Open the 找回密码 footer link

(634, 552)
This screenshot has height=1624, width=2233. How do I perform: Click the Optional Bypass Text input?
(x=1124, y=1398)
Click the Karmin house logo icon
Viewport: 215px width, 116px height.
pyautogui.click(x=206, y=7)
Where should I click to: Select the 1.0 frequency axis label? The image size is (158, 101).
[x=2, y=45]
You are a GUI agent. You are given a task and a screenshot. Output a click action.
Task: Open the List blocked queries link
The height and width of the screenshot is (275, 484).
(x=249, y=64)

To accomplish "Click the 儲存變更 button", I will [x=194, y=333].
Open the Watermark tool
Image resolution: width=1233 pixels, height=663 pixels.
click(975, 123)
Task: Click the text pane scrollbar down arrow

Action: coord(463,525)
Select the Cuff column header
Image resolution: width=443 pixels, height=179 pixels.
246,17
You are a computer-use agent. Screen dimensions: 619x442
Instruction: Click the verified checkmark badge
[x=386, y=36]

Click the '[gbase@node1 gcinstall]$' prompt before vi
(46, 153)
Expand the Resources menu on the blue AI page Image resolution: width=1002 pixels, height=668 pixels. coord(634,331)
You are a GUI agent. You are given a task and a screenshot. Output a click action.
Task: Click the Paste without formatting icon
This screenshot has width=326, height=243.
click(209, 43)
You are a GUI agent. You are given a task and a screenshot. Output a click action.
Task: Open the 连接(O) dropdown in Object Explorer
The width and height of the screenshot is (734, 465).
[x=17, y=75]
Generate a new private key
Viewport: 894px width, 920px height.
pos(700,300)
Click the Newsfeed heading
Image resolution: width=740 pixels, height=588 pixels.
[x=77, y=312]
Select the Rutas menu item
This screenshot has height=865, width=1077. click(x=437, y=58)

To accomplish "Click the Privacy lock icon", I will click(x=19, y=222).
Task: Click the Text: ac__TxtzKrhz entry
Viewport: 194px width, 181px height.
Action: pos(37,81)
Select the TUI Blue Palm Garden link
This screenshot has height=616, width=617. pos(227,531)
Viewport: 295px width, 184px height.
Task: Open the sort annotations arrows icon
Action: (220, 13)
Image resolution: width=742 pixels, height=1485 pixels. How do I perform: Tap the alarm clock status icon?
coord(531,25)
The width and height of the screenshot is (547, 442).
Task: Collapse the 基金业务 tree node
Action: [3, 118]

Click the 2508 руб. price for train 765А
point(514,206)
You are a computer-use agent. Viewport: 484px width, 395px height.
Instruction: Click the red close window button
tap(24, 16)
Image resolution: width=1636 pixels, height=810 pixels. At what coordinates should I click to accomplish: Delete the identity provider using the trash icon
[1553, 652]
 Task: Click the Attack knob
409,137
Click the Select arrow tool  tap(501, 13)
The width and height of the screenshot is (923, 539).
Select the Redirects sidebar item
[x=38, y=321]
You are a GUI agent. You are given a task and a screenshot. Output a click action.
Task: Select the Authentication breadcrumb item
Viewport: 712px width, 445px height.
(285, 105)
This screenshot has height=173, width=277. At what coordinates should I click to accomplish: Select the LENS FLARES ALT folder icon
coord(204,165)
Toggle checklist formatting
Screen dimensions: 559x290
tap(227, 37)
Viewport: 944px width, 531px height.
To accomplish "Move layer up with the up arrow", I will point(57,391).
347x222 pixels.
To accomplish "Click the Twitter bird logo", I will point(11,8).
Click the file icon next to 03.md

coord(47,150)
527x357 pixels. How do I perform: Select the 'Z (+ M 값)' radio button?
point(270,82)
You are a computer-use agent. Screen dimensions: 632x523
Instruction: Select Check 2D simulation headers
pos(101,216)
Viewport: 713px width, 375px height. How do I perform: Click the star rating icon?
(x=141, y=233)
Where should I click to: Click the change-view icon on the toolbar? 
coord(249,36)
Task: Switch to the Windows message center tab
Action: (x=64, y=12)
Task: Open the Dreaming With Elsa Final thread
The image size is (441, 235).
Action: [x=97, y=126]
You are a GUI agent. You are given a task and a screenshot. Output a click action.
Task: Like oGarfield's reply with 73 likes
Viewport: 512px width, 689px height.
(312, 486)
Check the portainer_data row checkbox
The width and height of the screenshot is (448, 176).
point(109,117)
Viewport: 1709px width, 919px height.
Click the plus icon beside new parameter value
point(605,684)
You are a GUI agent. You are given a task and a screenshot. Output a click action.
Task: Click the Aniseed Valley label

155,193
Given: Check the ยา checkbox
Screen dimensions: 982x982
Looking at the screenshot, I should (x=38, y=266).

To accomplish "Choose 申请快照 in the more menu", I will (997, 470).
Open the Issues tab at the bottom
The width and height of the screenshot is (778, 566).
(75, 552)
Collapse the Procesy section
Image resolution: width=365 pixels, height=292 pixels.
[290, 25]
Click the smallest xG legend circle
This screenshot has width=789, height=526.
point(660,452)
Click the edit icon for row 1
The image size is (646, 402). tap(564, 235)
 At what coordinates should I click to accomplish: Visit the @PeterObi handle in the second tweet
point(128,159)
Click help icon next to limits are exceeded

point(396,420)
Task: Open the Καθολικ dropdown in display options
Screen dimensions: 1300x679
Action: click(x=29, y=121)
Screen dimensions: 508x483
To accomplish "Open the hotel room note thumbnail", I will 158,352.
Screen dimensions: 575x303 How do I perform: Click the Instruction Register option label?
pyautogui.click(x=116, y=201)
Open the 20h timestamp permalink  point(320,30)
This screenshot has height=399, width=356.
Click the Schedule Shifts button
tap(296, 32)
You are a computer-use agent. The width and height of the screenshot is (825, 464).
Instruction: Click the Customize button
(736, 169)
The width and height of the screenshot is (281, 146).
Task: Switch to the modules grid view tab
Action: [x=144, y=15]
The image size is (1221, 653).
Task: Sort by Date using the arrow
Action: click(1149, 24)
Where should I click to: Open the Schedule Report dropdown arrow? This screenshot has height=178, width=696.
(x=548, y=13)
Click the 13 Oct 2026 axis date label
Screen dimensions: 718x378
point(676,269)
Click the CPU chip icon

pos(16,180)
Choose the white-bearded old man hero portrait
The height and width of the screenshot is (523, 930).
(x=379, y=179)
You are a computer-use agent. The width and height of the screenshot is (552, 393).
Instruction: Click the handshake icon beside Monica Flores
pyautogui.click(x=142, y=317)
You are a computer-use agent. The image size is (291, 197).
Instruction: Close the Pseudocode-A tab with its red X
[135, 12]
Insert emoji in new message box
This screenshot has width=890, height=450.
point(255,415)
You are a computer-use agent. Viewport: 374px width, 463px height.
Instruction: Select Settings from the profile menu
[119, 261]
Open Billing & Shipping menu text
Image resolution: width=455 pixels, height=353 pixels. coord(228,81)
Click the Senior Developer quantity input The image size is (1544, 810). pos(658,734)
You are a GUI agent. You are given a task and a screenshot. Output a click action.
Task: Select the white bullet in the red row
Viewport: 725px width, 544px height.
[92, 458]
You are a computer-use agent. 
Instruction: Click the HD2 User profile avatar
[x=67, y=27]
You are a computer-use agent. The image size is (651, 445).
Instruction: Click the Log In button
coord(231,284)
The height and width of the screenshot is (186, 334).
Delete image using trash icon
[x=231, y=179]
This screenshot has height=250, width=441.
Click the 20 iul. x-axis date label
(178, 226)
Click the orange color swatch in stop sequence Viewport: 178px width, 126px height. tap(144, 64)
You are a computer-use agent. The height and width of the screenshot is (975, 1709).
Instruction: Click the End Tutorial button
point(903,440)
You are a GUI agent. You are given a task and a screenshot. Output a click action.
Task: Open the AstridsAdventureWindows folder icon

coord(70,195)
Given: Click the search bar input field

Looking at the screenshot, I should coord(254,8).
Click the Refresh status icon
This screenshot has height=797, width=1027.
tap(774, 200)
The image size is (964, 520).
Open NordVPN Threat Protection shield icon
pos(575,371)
= = = =
» PROBLEM TO SOLVE: Using the records above, gather all lines where the string "formatting" is present.

» SOLUTION BELOW:
Task: Click the Paste without formatting icon
Toggle checklist formatting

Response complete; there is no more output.